(no title)

(a) an identity provider needs to verify who is using the browser. If that can be strongly tied, then the identify provider could simply provide the "adult: yes" flag, on a need to know basis, but:

(b) the site consuming that header needs to trust that it came from a reliable source. So that flag needs to be signed/verified somehow, and the consuming site needs to trust that the identity provider doesn't lie. But also, the site consuming the header, by law, needs to do everything in can to ensure that it's not a child, so, it will need to ensure that the content is served ONLY to the web browser, and it trusts the web browser. Which means ....

(c) The browser will confirm to the site that it's real, it's trusted, it is not operated by some kind of relay/bot and won't send the content to anything other than the operator authenticated to the browser. So it's going to start signing it's requests with a secret key, but that key will need to be on the user's machine, which will need to be trusted, so ....
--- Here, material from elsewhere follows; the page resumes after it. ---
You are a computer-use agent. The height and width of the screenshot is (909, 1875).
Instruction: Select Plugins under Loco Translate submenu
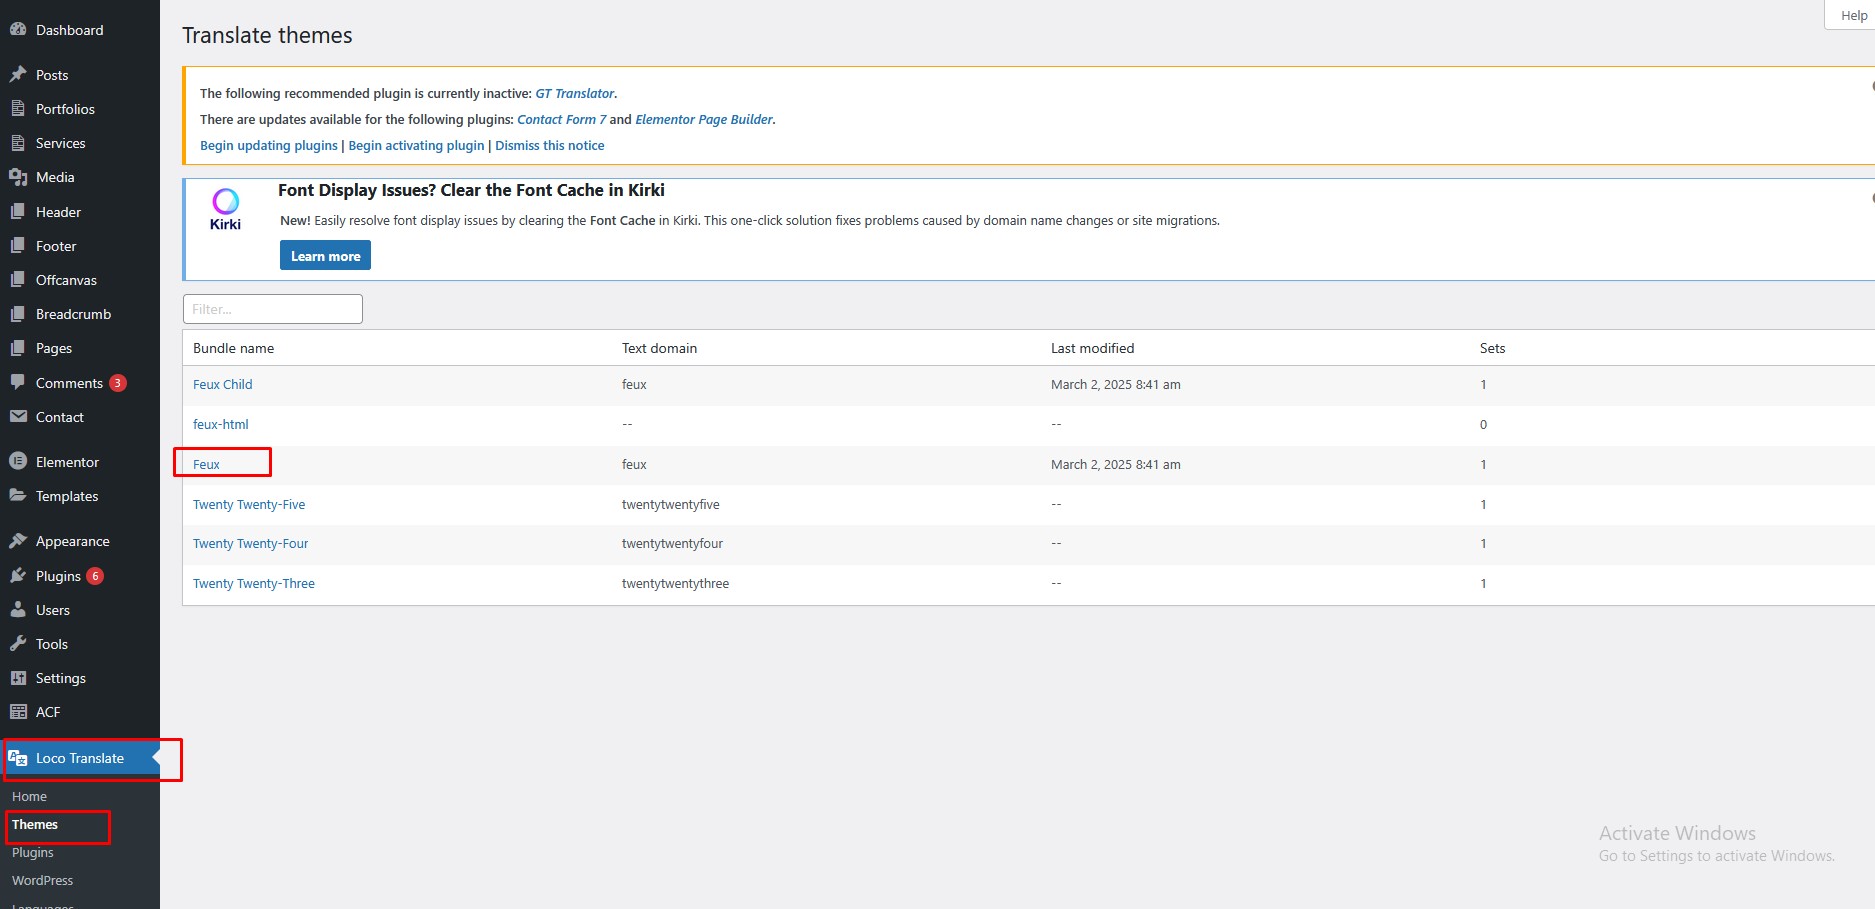pyautogui.click(x=33, y=853)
(d) the signing will have to happen in the secure element, and the key will have to be stored on the machine that the operator cannot access. So some kind of TPM/Measured computing will have to be in place so all parties can trust that nothing was tampered with, or relayed to something else that was not authenticated.

All these things exist today. So the simple law mandating "A site has to ensure that sensitive content is never served to a minor using the strongest technical means available" means anonymous access, untrusted computers on the network will no longer be allowed to work.